> _Source records_:

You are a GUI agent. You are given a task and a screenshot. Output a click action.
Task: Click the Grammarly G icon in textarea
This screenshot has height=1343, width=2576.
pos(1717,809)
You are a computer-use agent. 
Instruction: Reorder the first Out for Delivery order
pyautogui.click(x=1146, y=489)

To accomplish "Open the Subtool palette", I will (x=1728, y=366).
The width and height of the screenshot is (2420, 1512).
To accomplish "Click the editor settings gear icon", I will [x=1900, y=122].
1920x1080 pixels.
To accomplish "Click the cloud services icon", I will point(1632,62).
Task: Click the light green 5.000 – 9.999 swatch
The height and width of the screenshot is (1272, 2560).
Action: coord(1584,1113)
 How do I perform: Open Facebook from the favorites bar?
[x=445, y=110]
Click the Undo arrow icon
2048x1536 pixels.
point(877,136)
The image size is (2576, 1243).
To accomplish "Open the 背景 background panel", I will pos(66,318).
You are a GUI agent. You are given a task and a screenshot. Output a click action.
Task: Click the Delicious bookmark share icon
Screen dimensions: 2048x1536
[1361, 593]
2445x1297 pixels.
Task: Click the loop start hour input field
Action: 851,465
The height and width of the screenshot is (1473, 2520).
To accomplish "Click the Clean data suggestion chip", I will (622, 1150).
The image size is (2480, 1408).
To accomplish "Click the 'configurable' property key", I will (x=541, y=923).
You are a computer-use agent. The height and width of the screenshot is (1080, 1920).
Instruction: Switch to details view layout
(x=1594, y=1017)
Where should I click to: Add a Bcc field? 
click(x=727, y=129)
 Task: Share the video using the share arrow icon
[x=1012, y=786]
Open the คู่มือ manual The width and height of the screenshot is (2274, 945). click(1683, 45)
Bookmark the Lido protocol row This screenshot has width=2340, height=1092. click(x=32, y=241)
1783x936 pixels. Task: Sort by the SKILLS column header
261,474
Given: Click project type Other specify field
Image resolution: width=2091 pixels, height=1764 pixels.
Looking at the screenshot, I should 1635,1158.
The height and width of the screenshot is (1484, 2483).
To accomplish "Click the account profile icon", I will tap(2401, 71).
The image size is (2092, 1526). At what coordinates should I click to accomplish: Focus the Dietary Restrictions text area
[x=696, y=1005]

> _Problem statement_:
Go through the listing above and repeat all of it exactly.

> _Solution below_:
You are a GUI agent. You are given a task and a screenshot. Output a click action.
Task: Click the Grammarly G icon in textarea
This screenshot has height=1343, width=2576.
pos(1717,809)
You are a computer-use agent. 
Instruction: Reorder the first Out for Delivery order
pyautogui.click(x=1146, y=489)

To accomplish "Open the Subtool palette", I will (x=1728, y=366).
The width and height of the screenshot is (2420, 1512).
To accomplish "Click the editor settings gear icon", I will [x=1900, y=122].
1920x1080 pixels.
To accomplish "Click the cloud services icon", I will point(1632,62).
Task: Click the light green 5.000 – 9.999 swatch
The height and width of the screenshot is (1272, 2560).
Action: coord(1584,1113)
 How do I perform: Open Facebook from the favorites bar?
[x=445, y=110]
Click the Undo arrow icon
2048x1536 pixels.
point(877,136)
The image size is (2576, 1243).
To accomplish "Open the 背景 background panel", I will pos(66,318).
You are a GUI agent. You are given a task and a screenshot. Output a click action.
Task: Click the Delicious bookmark share icon
Screen dimensions: 2048x1536
[1361, 593]
2445x1297 pixels.
Task: Click the loop start hour input field
Action: 851,465
The height and width of the screenshot is (1473, 2520).
To accomplish "Click the Clean data suggestion chip", I will (622, 1150).
The image size is (2480, 1408).
To accomplish "Click the 'configurable' property key", I will (x=541, y=923).
You are a computer-use agent. The height and width of the screenshot is (1080, 1920).
Instruction: Switch to details view layout
(x=1594, y=1017)
Where should I click to: Add a Bcc field? 
click(x=727, y=129)
 Task: Share the video using the share arrow icon
[x=1012, y=786]
Open the คู่มือ manual The width and height of the screenshot is (2274, 945). click(1683, 45)
Bookmark the Lido protocol row This screenshot has width=2340, height=1092. click(x=32, y=241)
1783x936 pixels. Task: Sort by the SKILLS column header
261,474
Given: Click project type Other specify field
Image resolution: width=2091 pixels, height=1764 pixels.
Looking at the screenshot, I should 1635,1158.
The height and width of the screenshot is (1484, 2483).
To accomplish "Click the account profile icon", I will tap(2401, 71).
The image size is (2092, 1526). At what coordinates should I click to accomplish: Focus the Dietary Restrictions text area
[x=696, y=1005]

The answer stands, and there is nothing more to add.